L’équité commande par ailleurs de faire droit à hauteur de 350 euros à la demande des époux [F] concernant les frais non compris dans les dépens, en application des dispositions précitées.
Selon l’article 514 du code de procédure civile, les décisions de première instance sont de droit exécutoires à titre provisoire à moins que la loi ou la décision rendue n’en dispose autrement.
Toutefois, selon l’article 514-1 du même code, le juge peut écarter l’exécution provisoire de droit, en tout ou partie, s’il estime qu’elle est incompatible avec la nature de l’affaire. Il statue, d’office ou à la demande d’une partie, par décision spécialement motivée.

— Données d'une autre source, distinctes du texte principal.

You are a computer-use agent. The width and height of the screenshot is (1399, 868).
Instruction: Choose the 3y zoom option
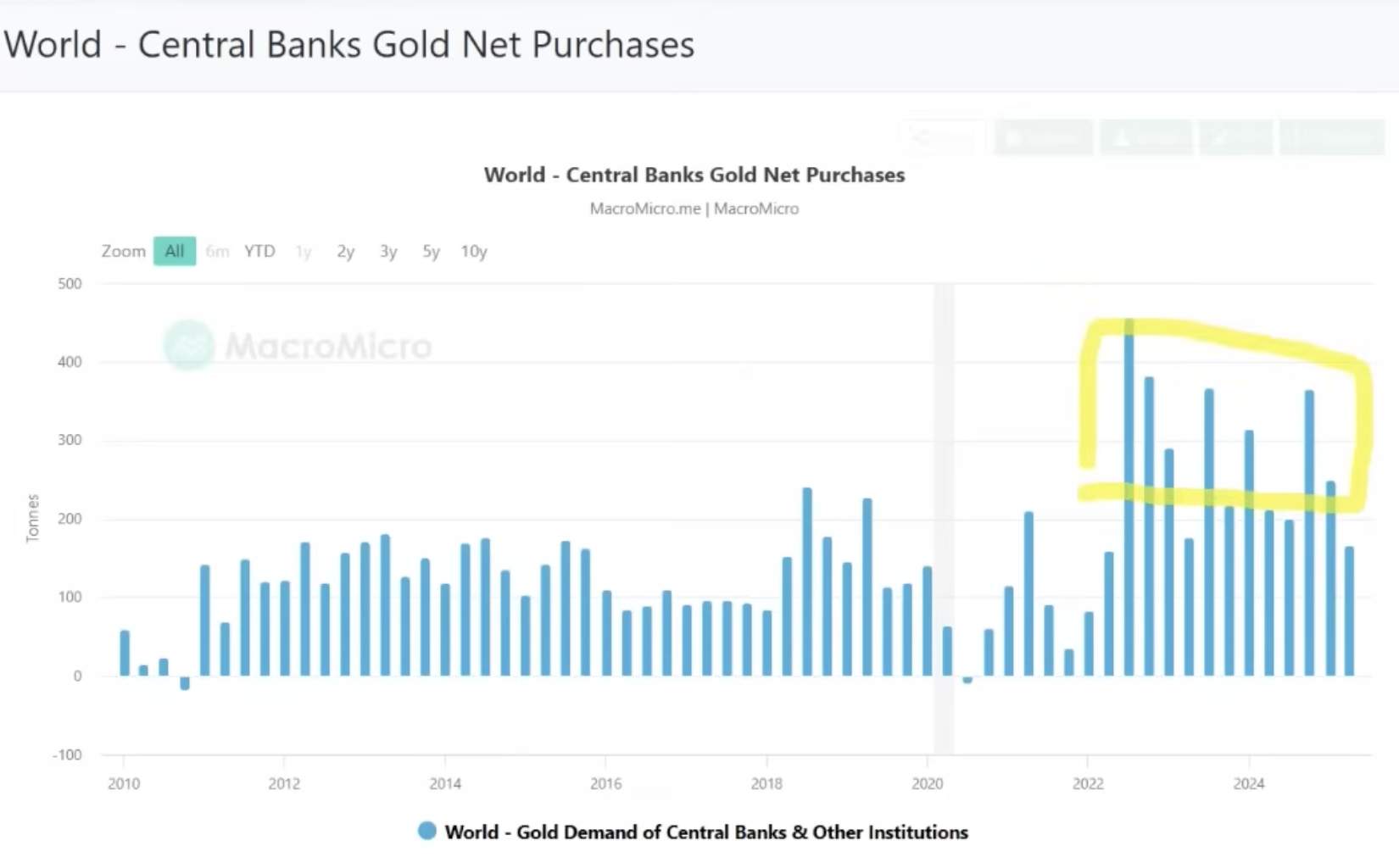[388, 251]
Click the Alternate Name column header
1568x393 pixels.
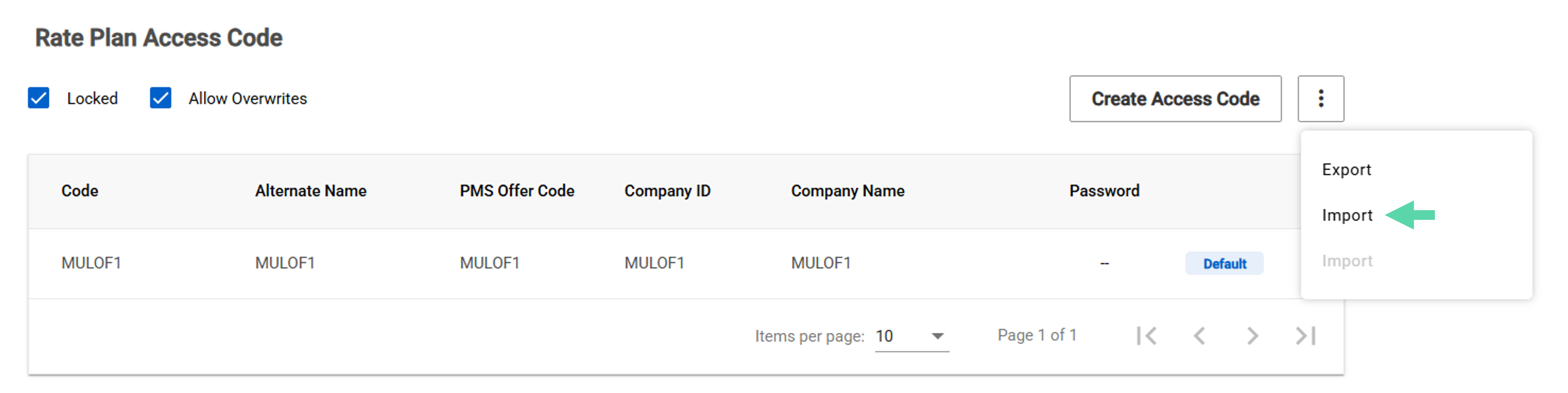click(310, 191)
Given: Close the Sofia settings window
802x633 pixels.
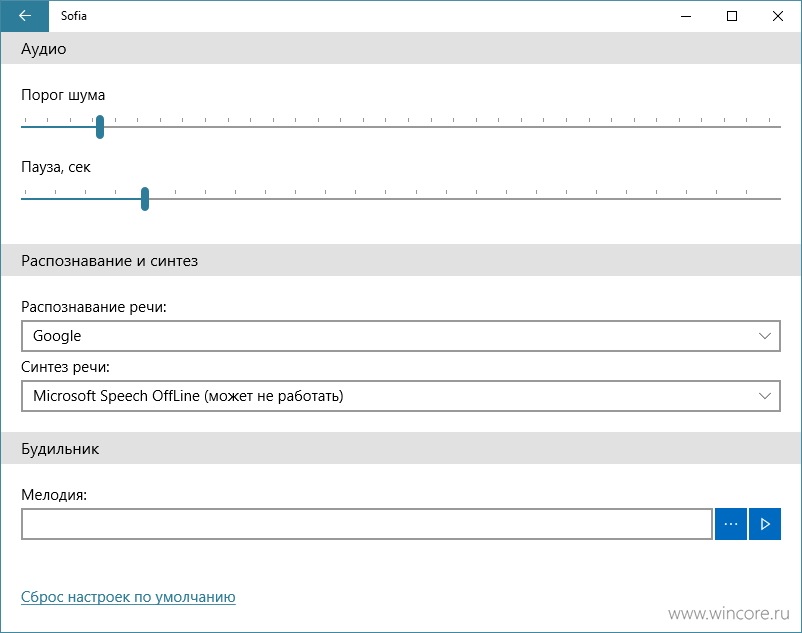Looking at the screenshot, I should (x=778, y=16).
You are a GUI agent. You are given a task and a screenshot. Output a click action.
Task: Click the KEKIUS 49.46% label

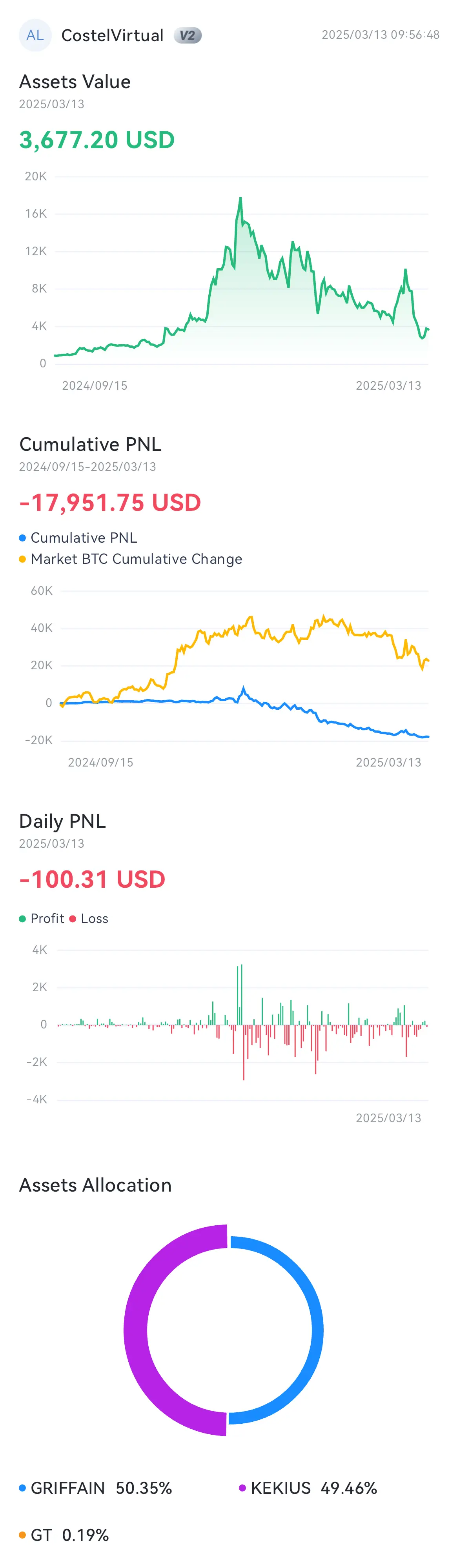tap(313, 1488)
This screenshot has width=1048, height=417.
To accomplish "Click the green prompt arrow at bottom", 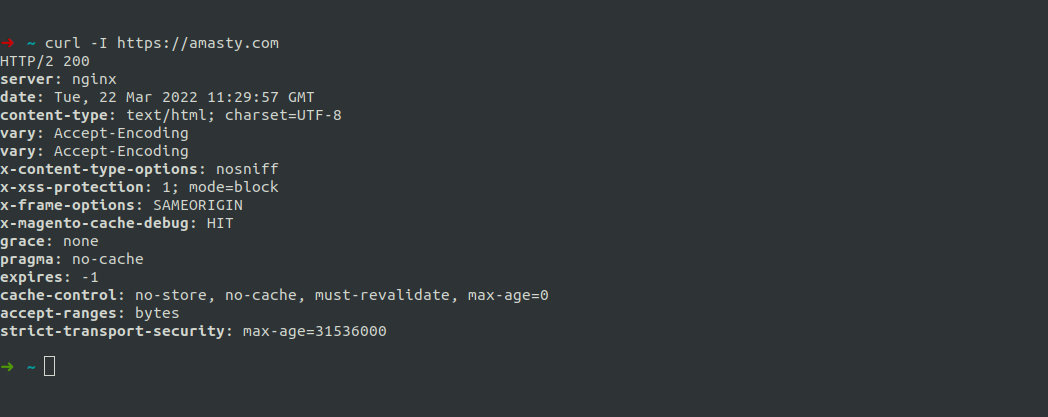I will tap(7, 367).
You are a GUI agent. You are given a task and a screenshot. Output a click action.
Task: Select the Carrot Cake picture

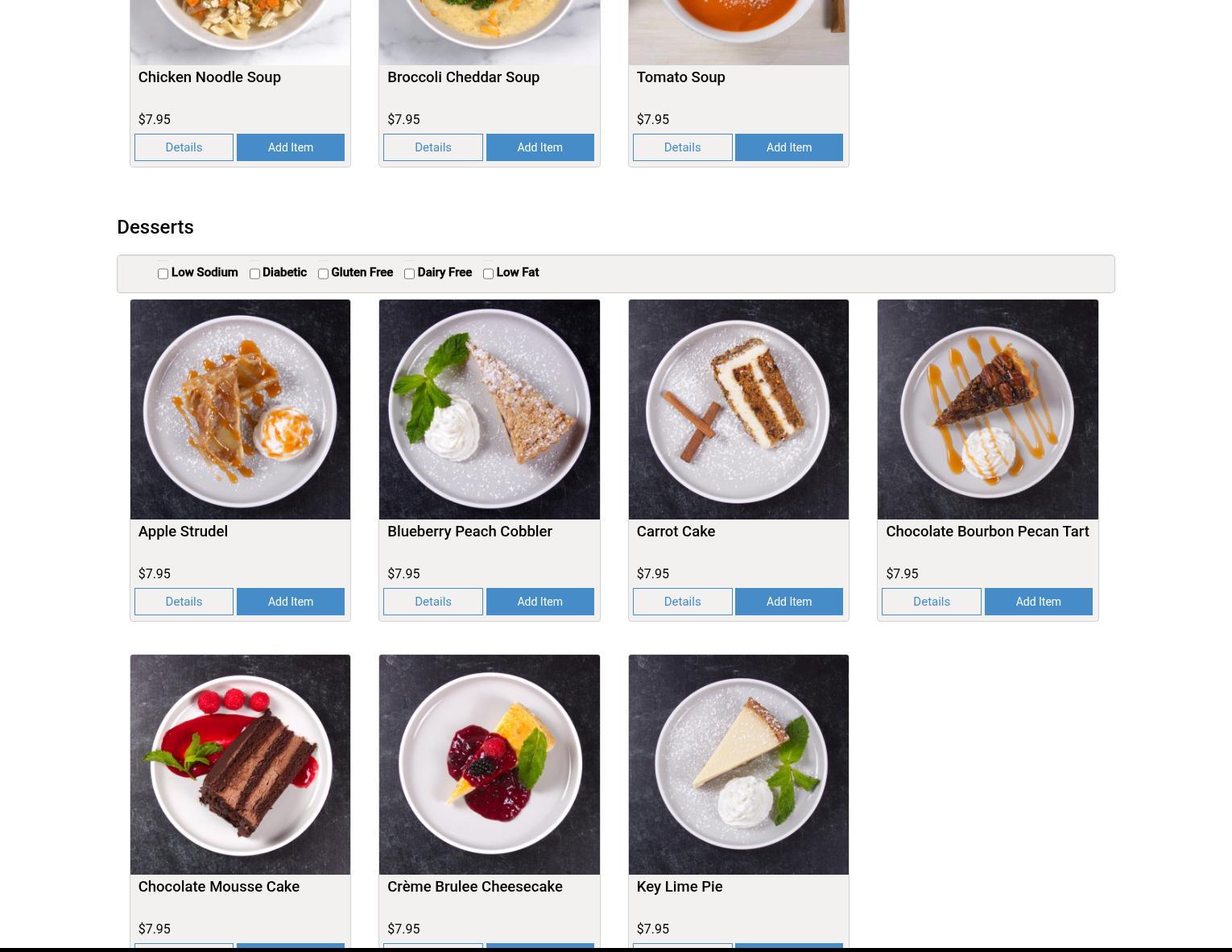point(738,409)
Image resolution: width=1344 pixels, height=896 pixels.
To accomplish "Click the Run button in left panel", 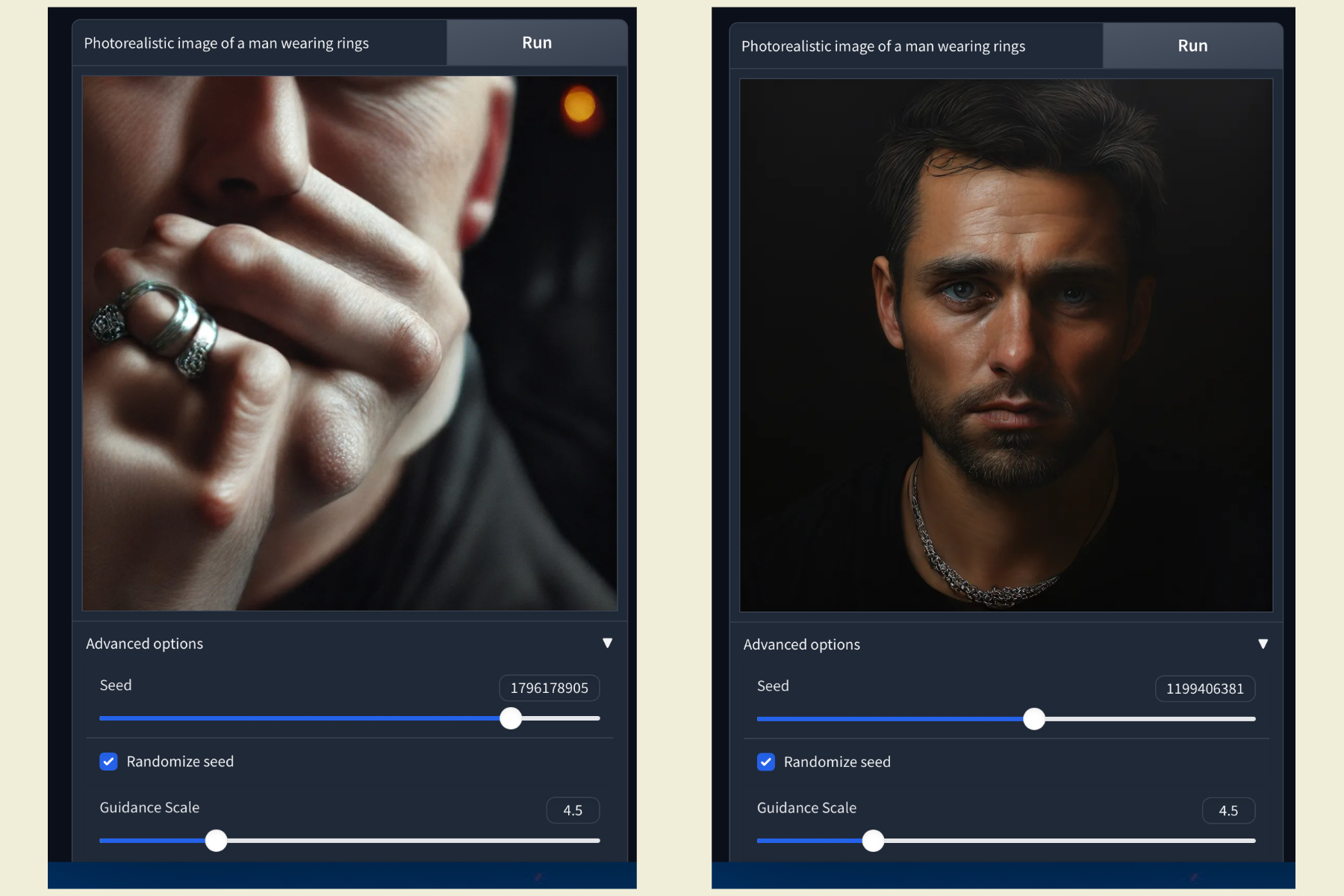I will click(x=537, y=43).
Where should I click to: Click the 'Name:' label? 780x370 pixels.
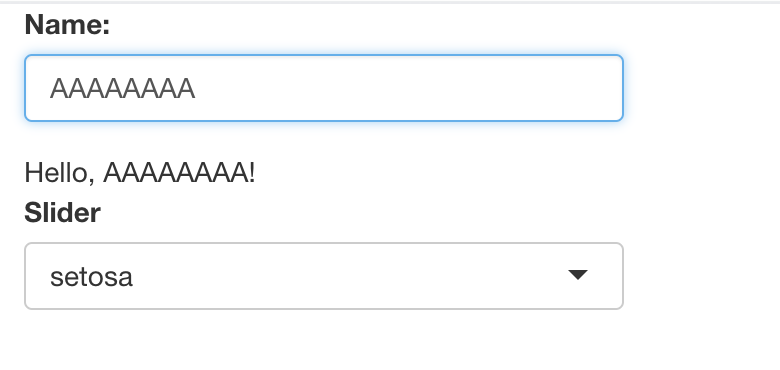coord(67,24)
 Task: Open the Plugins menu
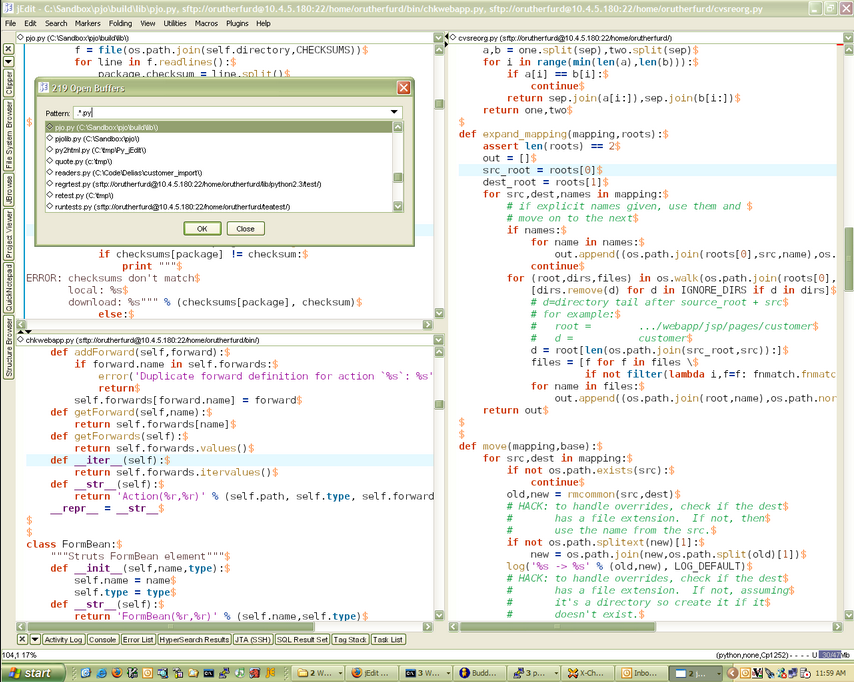tap(237, 23)
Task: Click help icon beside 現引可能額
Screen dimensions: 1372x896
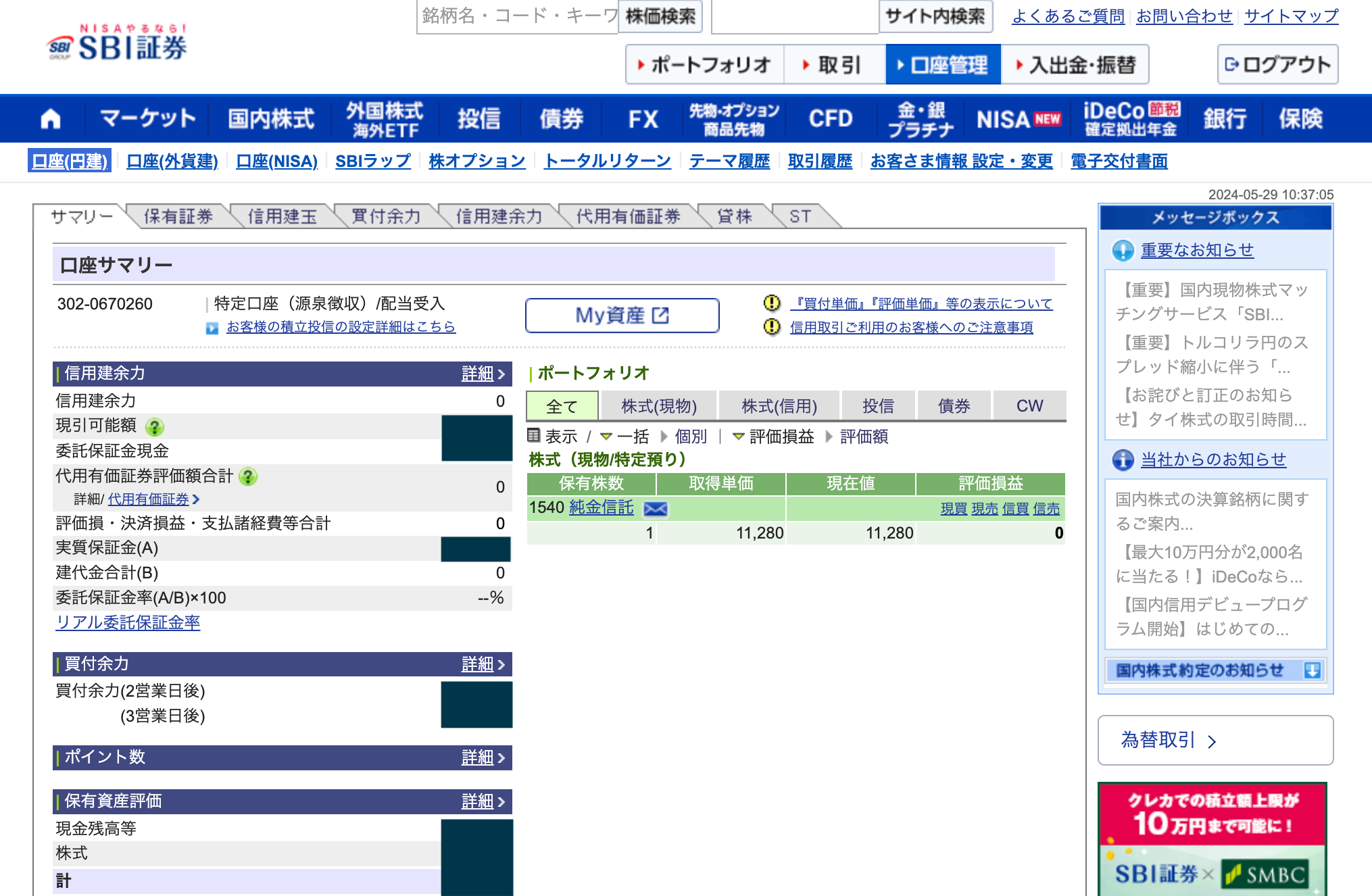Action: 155,427
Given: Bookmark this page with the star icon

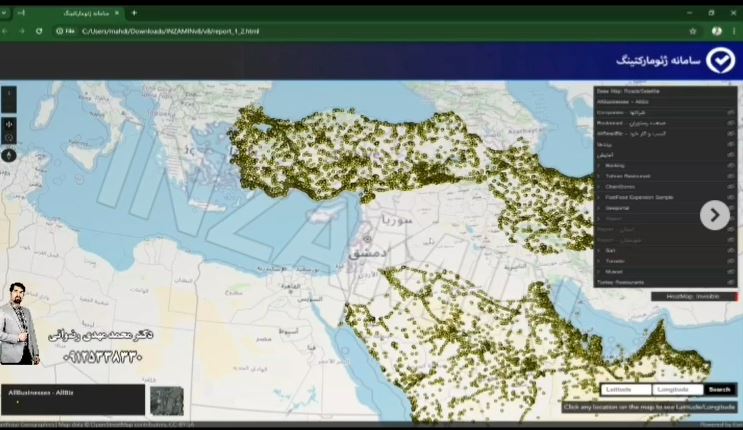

En l’espèce, compte tenu du montant et de l’ancienneté de la dette et de l’octroi de délais de paiement, il n’y a pas lieu d’écarter l’exécution provisoire de la présente décision.
PAR CES MOTIFS,
La juge des contentieux de la protection, statuant après débats publics, par jugement mis à disposition au greffe, contradictoire et en premier ressort,
CONSTATE que la dette locative visée dans le commandement de payer du 30 avril 2025 n’a pas été réglée dans le délai de deux mois,
CONSTATE, en conséquence, que le contrat conclu le 11 décembre 2023 entre M. [G] [F] et Mme [X] [F] née [W], d’une part, et M. [O] [R] et Mme [D] [R] née [J], d’autre part, concernant les locaux situés au [Adresse 4] à [Localité 2] est résilié depuis le 1er juillet 2025,
CONDAMNE solidairement M. [O] [R] et Mme [D] [R] née [J] à payer aux demandeurs la somme de 3383,04 euros (trois mille trois cent quatre-vingt trois euros et quatre centimes) au titre de l’arriéré locatif arrêté au 1er février 2026,
AUTORISE M. [O] [R] et Mme [D] [R] née [J] à se libérer de leur dette en réglant chaque mois pendant 30 mois, en plus du loyer courant, une somme minimale de 98 euros (quatre-vingt-dix-huit euros), la dernière échéance étant majorée du solde de la dette en principal, intérêts et frais,
DIT que le premier règlement devra intervenir dans les dix jours suivant la signification de la présente décision, puis, pour les paiements suivants, en même temps que le loyer, au plus tard le dixième jour de chaque mois, sauf meilleur accord entre les parties,
SUSPEND les effets de la clause résolutoire pendant l’exécution des délais de paiement accordés à M. [O] [R] et Mme [D] [R] née [J],
DIT que si les délais accordés sont entièrement respectés, la clause résolutoire sera réputée n’avoir jamais été acquise,
DIT qu’en revanche, pour le cas où une mensualité, qu’elle soit due au titre du loyer et des charges courants ou de l’arriéré, resterait impayée quinze jours après l’envoi d’une mise en demeure par lettre recommandée avec avis de réception,
« le bail sera considéré comme résilié de plein droit depuis le 1er juillet 2025,
« le solde de la dette deviendra immédiatement exigible,
« les bailleurs pourront, à défaut de libération spontanée des lieux et dès l’expiration d’un délai de deux mois suivant la délivrance d’un commandement d’avoir à libérer les lieux, faire procéder à l’expulsion de M. [O] [R] et Mme [D] [R] née [J] et à celle de tous occupants de leur chef, au besoin avec l’assistance de la force publique,
« le sort des meubles sera régi conformément aux dispositions des articles L. 433-1 et L. 433-2 du code des procédures civiles d’exécution,
« M. [O] [R] et Mme [D] [R] née [J] seront solidairement condamnés à verser aux demandeurs une indemnité d’occupation mensuelle égale au montant des loyers et charges qui auraient été dus en cas de poursuite du bail, et ce, jusqu’à la date de libération effective et définitive des lieux,
DIT n’y avoir lieu d’écarter l’exécution provisoire de droit de la présente décision,
CONDAMNE solidairement M. [O] [R] et Mme [D] [R] née [J] à payer aux demandeurs la somme de 350 euros (trois cent cinquante euros) au titre de l’article 700 du code de procédure civile,
CONDAMNE solidairement M. [O] [R] et Mme [D] [R] née [J] aux dépens comprenant notamment le coût des commandements de payer du 30 avril 2025, celui des assignations du 19 septembre 2025 et de leurs notifications à l’autorité préfectorale.
Ainsi jugé par mise à disposition au greffe le 30 avril 2026, et signé par la juge et la greffière susnommées.